The reputation of carbon credits as tradable commodity could take a major leap forward if the Tokyo Stock Exchange presses ahead with plans to create Japan's first greenhouse gas emissions trading market next year.
The Exchange announced yesterday that it had formally launched a new Carbon Market Study Group "to gather practical advice from experts and other concerned parties on the creation of a carbon market".
The company said the group would begin work next month and would aim to deliver recommendations on the types of products and trading, settlement and clearance methods that should be used by the new market by the end of the year.
Henrik Hasselknippe, director of emissions trading analysis at researcher Point Carbon, said that the creation of a market in Tokyo capable of trading EU Allowances (EUAs) and UN-backed certified emission reduction (CER) credits would further bolster the credibility of the global carbon market.

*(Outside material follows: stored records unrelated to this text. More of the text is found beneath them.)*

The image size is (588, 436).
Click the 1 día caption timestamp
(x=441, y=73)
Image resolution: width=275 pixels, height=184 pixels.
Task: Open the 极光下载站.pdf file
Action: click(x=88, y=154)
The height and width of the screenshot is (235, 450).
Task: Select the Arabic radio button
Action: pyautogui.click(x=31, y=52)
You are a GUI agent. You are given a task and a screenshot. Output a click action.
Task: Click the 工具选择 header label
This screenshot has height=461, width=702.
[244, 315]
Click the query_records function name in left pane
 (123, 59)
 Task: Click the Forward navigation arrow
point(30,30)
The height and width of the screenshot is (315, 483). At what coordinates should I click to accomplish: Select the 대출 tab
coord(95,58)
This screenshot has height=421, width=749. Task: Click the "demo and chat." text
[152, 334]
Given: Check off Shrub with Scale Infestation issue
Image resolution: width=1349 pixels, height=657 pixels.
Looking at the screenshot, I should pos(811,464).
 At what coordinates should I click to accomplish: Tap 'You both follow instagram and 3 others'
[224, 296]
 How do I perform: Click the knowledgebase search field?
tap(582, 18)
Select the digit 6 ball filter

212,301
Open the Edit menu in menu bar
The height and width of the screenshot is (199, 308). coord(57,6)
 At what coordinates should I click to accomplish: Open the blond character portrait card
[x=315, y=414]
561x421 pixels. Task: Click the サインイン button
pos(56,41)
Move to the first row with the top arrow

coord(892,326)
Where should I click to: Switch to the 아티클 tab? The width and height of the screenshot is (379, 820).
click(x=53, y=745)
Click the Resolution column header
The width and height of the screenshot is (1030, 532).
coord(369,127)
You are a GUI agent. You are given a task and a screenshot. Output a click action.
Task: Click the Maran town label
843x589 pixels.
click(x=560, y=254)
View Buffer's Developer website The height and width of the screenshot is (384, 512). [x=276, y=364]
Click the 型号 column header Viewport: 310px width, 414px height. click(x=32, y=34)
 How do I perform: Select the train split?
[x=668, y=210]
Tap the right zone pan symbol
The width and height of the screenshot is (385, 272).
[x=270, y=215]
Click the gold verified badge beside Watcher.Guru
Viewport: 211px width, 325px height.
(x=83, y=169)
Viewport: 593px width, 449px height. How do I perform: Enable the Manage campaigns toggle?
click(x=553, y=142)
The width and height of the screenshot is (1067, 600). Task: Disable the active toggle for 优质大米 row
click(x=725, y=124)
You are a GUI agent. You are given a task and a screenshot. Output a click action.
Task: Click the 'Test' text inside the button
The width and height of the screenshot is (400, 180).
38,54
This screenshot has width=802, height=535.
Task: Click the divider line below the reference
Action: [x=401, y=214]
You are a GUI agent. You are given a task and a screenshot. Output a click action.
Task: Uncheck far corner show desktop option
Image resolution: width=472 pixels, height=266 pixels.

"With the Nymex now operating a carbon market in the US, a Tokyo market would expand the time zones where carbon trading can take place," he explained. "It would mean you would receive a stronger price signal for carbon as European markets open. Currently, traders have to play catch-up with developments in oil prices and other energy commodities each morning, so it would help to have the [carbon] market fully aligned with other related markets."
However, he added that the long-term significance of a new Tokyo exchange could be as a precursor to a Japanese cap-and-trade scheme. "The government is looking at it and if it did go ahead with a scheme we would see a big expansion in the market," he said.
The news comes as a new UN report argued that increased investment in renewables and energy efficiency could save the Asia Pacific region $700bn (£350bn) by 2030.
The report from the UN Economic and Social Commission for Asia and the Pacific said that government programmes to enhance energy efficiency across the region could cut energy use by 40 per cent by 2050.